Initial Findings From the North American COVID-19 Myocardial Infarction Registry.

The coronavirus disease 2019 (COVID-19) pandemic has impacted many aspects of ST-segment elevation myocardial infarction (STEMI) care, including timely access to primary percutaneous coronary intervention (PPCI). The goal of the NACMI (North American COVID-19 and STEMI) registry is to describe demographic characteristics, management strategies, and outcomes of COVID-19 patients with STEMI. A prospective, ongoing observational registry was created under the guidance of 3 cardiology societies.

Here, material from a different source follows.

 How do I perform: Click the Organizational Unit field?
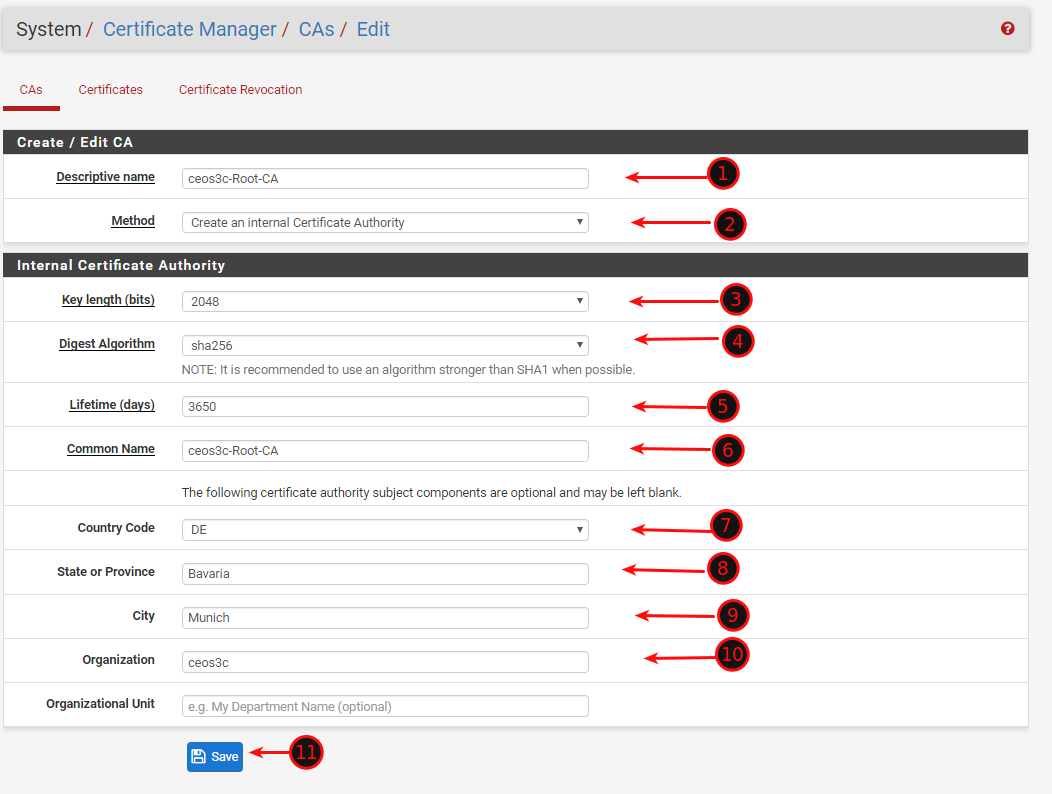[385, 706]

STEMI patients with confirmed COVID+ (group 1) or suspected (person under investigation [PUI]) (group 2) COVID-19 infection were included. A group of age- and sex-matched STEMI patients (matched to COVID+ patients in a 2:1 ratio) treated in the pre-COVID era (2015 to 2019) serves as the control group for comparison of treatment strategies and outcomes (group 3). The primary outcome was a composite of in-hospital death, stroke, recurrent myocardial infarction, or repeat unplanned revascularization. As of December 6, 2020, 1,185 patients were included in the NACMI registry (230 COVID+ patients, 495 PUIs, and 460 control patients). COVID+ patients were more likely to have minority ethnicity (Hispanic 23%, Black 24%) and had a higher prevalence of diabetes mellitus (46%) (all p < 0.001 relative to PUIs). COVID+ patients were more likely to present with cardiogenic shock (18%) but were less likely to receive invasive angiography (78%) (all p < 0.001 relative to control patients). Among COVID+ patients who received angiography, 71% received PPCI and 20% received medical therapy (both p < 0.001 relative to control patients). The primary outcome occurred in 36% of COVID+ patients, 13% of PUIs, and 5% of control patients (p < 0.001 relative to control patients). COVID+ patients with STEMI represent a high-risk group of patients with unique demographic and clinical characteristics. PPCI is feasible and remains the predominant reperfusion strategy, supporting current recommendations.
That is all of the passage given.